(Beginning of Records for this task)
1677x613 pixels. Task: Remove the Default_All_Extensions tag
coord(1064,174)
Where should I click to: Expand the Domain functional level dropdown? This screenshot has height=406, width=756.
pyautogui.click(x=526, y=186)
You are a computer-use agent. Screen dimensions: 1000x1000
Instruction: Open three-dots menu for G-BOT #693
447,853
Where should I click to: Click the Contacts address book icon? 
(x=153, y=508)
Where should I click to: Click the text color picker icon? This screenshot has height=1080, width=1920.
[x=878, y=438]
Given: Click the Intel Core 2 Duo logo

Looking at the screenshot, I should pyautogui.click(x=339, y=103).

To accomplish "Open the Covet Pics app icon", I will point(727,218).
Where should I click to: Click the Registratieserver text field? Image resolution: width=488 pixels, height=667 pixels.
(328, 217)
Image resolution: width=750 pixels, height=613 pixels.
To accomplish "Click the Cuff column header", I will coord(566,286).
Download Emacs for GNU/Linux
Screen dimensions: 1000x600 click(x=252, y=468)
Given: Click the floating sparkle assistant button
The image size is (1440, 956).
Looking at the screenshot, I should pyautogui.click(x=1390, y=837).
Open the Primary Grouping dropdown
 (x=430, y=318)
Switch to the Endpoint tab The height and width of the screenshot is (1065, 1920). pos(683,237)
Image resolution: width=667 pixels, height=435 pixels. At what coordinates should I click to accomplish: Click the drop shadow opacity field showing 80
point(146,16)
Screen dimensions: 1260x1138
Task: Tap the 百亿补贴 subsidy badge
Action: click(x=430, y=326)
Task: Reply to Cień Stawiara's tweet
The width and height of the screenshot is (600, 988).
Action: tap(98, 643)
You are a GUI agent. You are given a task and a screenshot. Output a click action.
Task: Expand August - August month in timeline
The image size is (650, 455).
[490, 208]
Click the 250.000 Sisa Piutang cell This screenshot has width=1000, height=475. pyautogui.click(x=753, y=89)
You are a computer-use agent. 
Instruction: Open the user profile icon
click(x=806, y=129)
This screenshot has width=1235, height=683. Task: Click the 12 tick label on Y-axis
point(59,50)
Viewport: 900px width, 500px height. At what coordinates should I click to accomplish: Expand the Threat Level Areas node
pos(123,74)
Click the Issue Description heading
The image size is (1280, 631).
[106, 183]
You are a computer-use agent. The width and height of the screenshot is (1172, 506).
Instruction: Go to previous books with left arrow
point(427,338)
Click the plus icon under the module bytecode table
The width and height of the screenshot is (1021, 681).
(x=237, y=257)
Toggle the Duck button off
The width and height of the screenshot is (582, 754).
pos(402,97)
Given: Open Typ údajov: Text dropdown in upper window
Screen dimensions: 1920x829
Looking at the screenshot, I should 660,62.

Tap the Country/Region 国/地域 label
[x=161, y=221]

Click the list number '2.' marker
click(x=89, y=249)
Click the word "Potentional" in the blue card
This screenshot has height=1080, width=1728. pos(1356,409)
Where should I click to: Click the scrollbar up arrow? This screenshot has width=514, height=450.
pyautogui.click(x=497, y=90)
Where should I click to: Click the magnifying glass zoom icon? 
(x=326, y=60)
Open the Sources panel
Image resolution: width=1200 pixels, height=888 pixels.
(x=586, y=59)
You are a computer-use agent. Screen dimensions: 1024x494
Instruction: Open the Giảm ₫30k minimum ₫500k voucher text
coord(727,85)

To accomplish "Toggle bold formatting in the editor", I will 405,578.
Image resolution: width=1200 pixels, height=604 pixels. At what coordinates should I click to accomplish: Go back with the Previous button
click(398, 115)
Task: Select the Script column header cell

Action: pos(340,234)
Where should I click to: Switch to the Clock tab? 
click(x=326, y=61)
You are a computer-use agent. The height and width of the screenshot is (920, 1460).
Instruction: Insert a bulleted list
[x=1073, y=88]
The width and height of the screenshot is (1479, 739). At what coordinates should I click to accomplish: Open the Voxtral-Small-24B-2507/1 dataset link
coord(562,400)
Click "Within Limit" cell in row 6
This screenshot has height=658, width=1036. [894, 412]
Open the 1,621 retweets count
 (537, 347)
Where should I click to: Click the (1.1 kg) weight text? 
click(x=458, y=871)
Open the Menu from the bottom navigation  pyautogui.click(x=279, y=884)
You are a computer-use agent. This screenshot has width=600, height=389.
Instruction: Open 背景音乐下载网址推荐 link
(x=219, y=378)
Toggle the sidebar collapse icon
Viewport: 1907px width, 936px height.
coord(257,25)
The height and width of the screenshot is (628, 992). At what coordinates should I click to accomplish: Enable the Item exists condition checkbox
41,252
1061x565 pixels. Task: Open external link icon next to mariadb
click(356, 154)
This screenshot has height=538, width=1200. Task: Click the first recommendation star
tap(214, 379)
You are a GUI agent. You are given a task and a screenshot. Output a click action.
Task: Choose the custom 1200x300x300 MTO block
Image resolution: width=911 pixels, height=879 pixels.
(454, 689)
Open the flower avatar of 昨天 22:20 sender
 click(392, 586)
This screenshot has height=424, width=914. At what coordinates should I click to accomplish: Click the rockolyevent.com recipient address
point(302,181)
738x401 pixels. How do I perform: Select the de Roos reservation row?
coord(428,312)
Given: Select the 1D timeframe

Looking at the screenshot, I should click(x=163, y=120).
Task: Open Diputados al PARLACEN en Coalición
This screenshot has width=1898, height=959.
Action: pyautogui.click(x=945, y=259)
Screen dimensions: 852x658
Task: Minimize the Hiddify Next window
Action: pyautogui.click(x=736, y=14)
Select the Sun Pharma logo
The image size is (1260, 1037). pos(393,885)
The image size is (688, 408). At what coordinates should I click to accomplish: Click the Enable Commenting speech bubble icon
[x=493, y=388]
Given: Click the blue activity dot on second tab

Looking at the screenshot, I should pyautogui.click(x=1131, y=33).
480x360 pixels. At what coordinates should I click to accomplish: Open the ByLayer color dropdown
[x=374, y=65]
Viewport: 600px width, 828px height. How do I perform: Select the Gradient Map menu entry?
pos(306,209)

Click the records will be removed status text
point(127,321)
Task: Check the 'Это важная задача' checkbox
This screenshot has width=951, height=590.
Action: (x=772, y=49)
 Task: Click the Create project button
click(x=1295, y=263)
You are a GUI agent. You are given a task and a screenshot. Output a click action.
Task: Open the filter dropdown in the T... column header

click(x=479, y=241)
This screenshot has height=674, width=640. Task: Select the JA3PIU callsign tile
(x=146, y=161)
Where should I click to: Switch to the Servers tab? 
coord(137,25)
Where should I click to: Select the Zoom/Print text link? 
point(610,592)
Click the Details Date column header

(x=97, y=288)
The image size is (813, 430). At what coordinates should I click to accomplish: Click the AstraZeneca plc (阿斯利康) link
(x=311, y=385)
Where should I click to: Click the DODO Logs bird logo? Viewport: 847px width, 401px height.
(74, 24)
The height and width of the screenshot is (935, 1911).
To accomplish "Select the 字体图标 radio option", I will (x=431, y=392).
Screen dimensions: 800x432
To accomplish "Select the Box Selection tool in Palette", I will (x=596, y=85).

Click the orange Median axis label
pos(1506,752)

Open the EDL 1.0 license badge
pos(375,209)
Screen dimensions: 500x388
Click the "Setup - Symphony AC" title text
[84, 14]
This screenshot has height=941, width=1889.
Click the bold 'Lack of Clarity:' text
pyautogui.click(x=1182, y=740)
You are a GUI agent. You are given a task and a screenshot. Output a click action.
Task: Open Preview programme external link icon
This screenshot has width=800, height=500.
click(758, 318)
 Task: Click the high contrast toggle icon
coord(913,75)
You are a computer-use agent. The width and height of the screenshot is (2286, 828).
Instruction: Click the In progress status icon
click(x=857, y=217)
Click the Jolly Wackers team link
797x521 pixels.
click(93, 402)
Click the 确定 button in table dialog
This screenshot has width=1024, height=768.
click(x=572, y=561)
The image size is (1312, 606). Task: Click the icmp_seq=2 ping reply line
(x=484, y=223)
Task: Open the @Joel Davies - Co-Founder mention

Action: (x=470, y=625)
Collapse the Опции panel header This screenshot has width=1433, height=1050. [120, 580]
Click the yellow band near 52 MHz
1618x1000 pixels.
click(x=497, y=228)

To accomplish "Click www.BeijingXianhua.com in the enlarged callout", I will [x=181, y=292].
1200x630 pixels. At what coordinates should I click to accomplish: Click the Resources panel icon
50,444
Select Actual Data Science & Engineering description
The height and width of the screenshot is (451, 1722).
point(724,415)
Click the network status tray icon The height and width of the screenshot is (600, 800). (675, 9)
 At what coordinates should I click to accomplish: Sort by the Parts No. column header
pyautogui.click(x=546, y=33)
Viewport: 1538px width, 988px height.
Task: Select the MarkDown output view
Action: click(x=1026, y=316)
(End of Records for this task)
The problem: From the data above, pick out each line containing "agent" and copy it.

Solution:
You are a computer-use agent. Screen dimensions: 1000x1000
You are a GUI agent. You are given a task and a screenshot. Output a click action.
You are a computer-use agent. 
You are a computer-use agent. The width and height of the screenshot is (1172, 506).
You are a computer-use agent. Screen dimensions: 1024x494
You are a computer-use agent. The height and width of the screenshot is (920, 1460).
You are a computer-use agent. This screenshot has width=600, height=389.
You are a GUI agent. You are given a task and a screenshot. Output a click action.
You are a GUI agent. You are given a task and a screenshot. Output a click action.
You are a GUI agent. You are given a task and a screenshot. Output a click action.
You are a computer-use agent. The width and height of the screenshot is (2286, 828).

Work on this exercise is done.